Patient Intelligence Report is NOT a clinical instrument. It is not designed for diagnosis, treatment planning, or clinical use. Research findings describe population-level patterns for strategic business positioning and are not to be applied to any individual patient.
The Report is prepared for therapists in private practice who have defined — or are willing to define the specific patient population the practice is built to serve.
The research operates at a level of specificity that does not return useful results when the population is left broad. A defined population, narrowed by clinical presentation, life context, identity dimensions, and treatment seeking history returns research that is operationally useful.
The Report is not appropriate for practices positioning themselves as generalist. Generalist positioning by definition declines the specificity the research is built to surface.


The Report describes how a defined patient population is documented to think about its condition, evaluate treatment, decide on care, and engage with providers. Coverage is organized across six clinical domains: clinical characteristics, belief structures, attribution patterns, decision-making processes, behavioral context, and identity-related factors. Findings draw from peer-reviewed literature and are evaluated against established psychological frameworks before entering the document.

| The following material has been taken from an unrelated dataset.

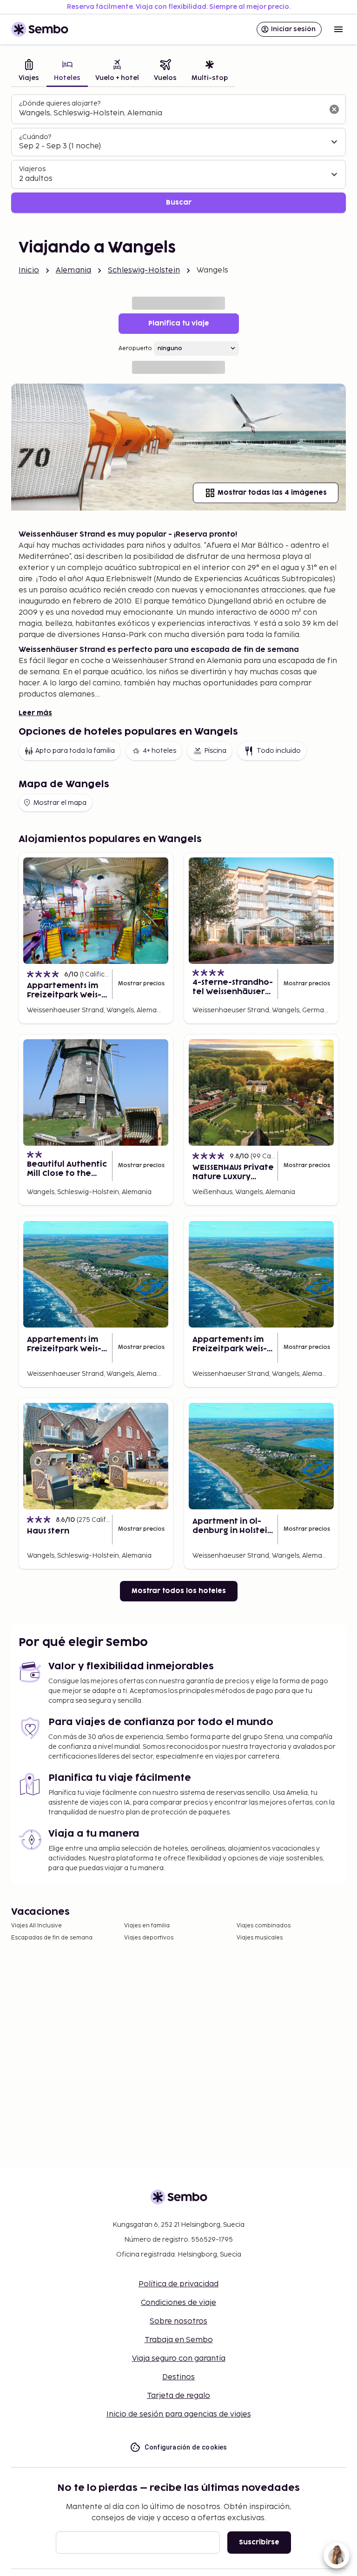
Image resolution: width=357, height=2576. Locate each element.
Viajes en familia (147, 1925)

Four established psychological frameworks: Beck's Cognitive Model, the Pearlin Stress Process Model, Bandura's Self-Efficacy Theory, and the World Health Organization treatment barriers framework. Sources consulted include PubMed, JAMA Network, the World Health Organization, Frontiers, and Springer Nature, with additional peer-reviewed sources drawn from as the research population requires.
The Report is prepared by the Premark Lab research team using the methodology described above. Each report is reviewed against the source literature before delivery.
The Report is built from published peer-reviewed literature and research databases. It does not access, collect, store, or process any patient data from a practice. Findings describe population-level patterns documented in academic sources.